0. Install BiomaRt

#source("https://bioconductor.org/biocLite.R")
#biocLite("biomaRt")
setwd("/home/beissinger/Documents/MESH_Maize/Manuscript/Supplemental Data/")

1. Create a vector of background genes

We first create a vector of background genes. We will use every gene with the required data (entrez id) as the background.

library(biomaRt)
## access to biomaRt
mart <- useMart(biomart = "plants_mart", host="plants.ensembl.org", dataset="zmays_eg_gene")
univ.geneID <- getBM(attributes=c("ensembl_gene_id", "entrezgene"), mart = mart) # 40481
## remove genes with no corresponding Entrez Gene ID
univ.geneID2 <- univ.geneID[!is.na(univ.geneID[,2]),] # 14142 
## remove duplicated Entrez Gene ID
univ.geneID3 <- univ.geneID2[ !duplicated(univ.geneID2[,2]),] # 13630
##Get GO terms
univ.geneID4<-getBM(attributes=c("entrezgene","go_accession","go_name_1006","go_namespace_1003","go_linkage_type"),mart=mart,filters='entrezgene',values=univ.geneID3$entrezgene)
## Code evidence for genes without GO terms as NA
univ.geneID5<-univ.geneID4[-which(univ.geneID4[,2]==""),]
###Make dataframe for GOStats
goframeData <- data.frame(go_id = univ.geneID5$go_accession, Evidence = univ.geneID5$go_linkage_type, gene_id = univ.geneID5$entrezgene,stringsAsFactors=F)

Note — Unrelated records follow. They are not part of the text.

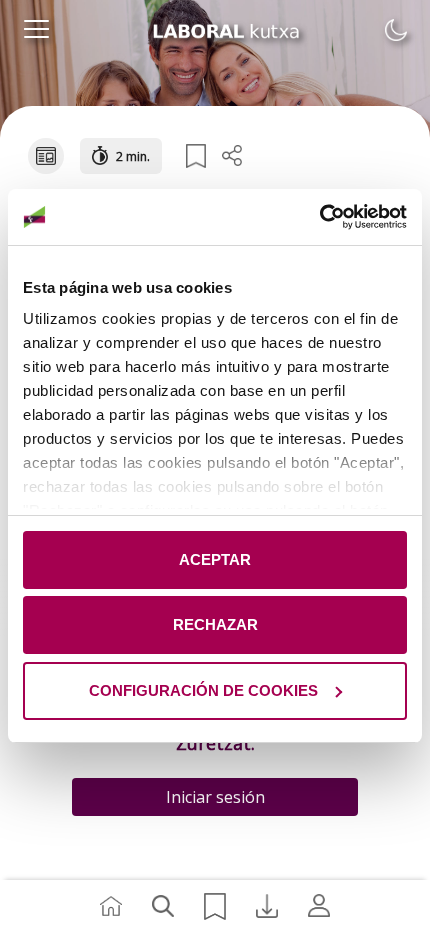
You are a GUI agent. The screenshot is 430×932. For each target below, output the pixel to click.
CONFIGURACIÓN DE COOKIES (203, 690)
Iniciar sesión (215, 797)
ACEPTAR (215, 559)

2. Create a vector of selected genes

Secondly, we create a vector of significant genes by reading the input file: Seed Size selected regions & identifying genes within these regions. Since these regions correspond to AGPv2, we use an archived gene build of AGPv2 to download appropriate data. Notice, I’ll investigate all regions, not only those from a particular divergence comparison.

## read data
allGenes<-read.table("ftp://ftp.gramene.org/pub/gramene/maizesequence.org/release-5b/filtered-set/ZmB73_5b_FGS_info.txt",header=T,stringsAsFactors=F)
allGenes$chromosome <- substr(allGenes$chromosome,4,6)
allGenes$chromosome <- as.numeric(allGenes$chromosome)
allGenes <- allGenes[which(is.na(allGenes$chromosome)==F),]
allGenes <- allGenes[!duplicated(allGenes$gene_id),] # only work with first transcript
my.regions <- read.table("/home/beissinger/Documents/MESH_Maize/Hirsch_Data/SeedSizeRegions.txt", header=T,stringsAsFactors = F)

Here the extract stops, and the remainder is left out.